FIGURE 1.

Substrate design and assay development allows structure‐based inhibitor discovery. (a) The chemical structure of the optimized NSP7 substrate shown as a schematic (top) of the substrate sequence highlights the role of each residue (bottom). The substrate contains the P4‐P4′ NSP7 extended substrate sequence (blue), the fluorophore (yellow), the fluorescent quencher (purple), and the residues for increasing solubility (green). (b) A list of the viral polypeptide NSP sequences (P4‐P4′) that are cleaved by M^Pro (left).
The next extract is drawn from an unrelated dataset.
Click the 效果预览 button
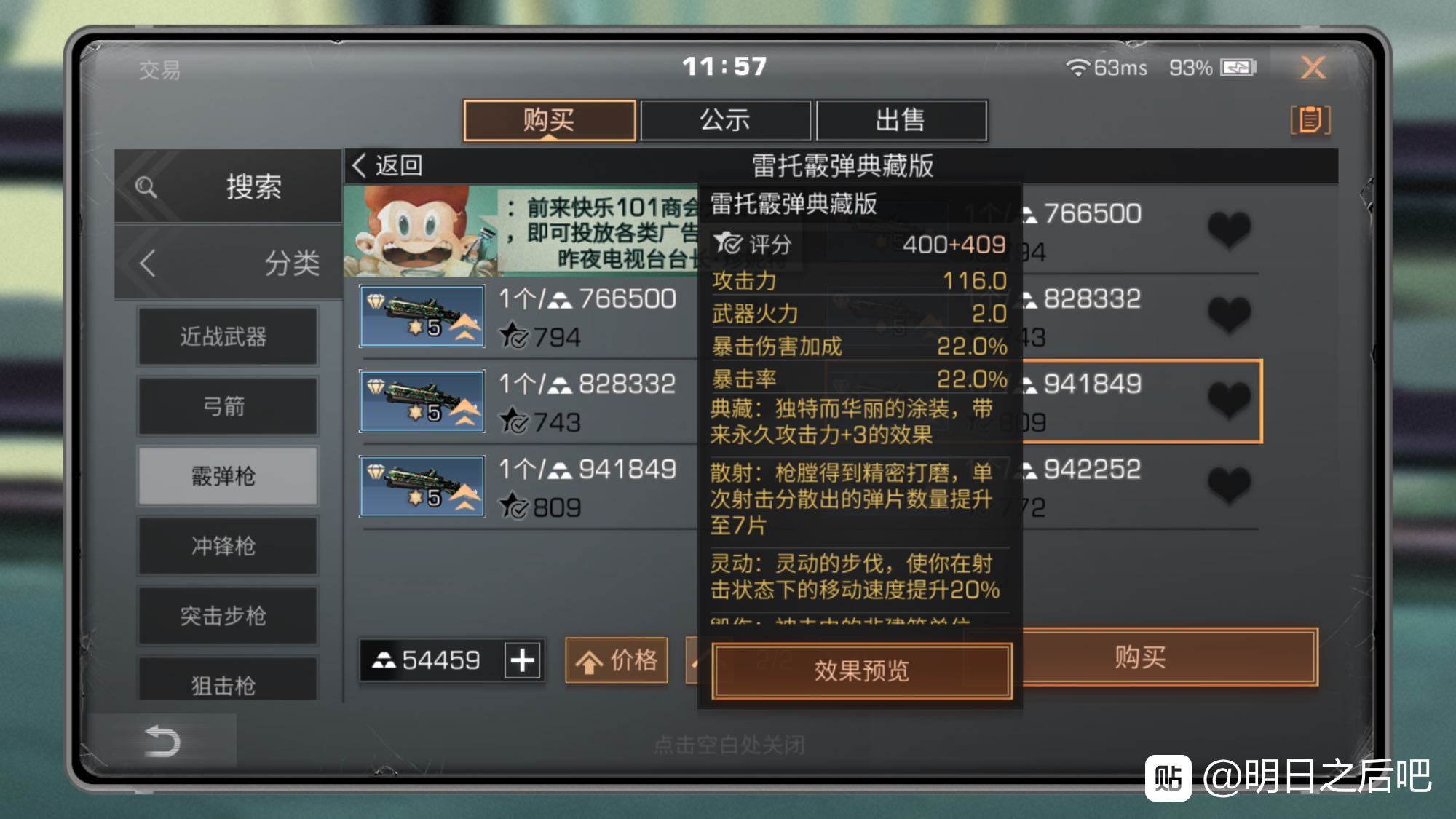Screen dimensions: 1456x819 (862, 670)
The sequence logo highlighting the substrate specificity of M^Pro, yielding a P4‐P4′ consensus sequence: ATLQ(S/A)XXA (right). (c) The Michaelis‐Menten kinetics for the NSP7 substrate with M^Pro yield parameters indicative of an optimized, efficient substrate. (d) SARS‐CoV‐2 M^Pro active site (PDB 6Y2G) (Zhang, Lin, Sun, et al., 2020) (green; sub‐pockets S1′, S1, S2, S3, S4), shown here with substrate preferences (pink; P1′, P1, P2, P3, P4) (modeled after PDB 3SNE) (Zhu et al., 2011), was used to dock 1.2 billion non‐covalent molecules and 6.5 million electrophile molecules. Top‐ranked molecules were filtered and 395 were synthesized for in vitro testing. Some docking hits were prioritized for compound optimization, crystallography, pan‐viral enzymatic activity, and cell‐based antiviral activity. For C, experiments were performed in triplicate.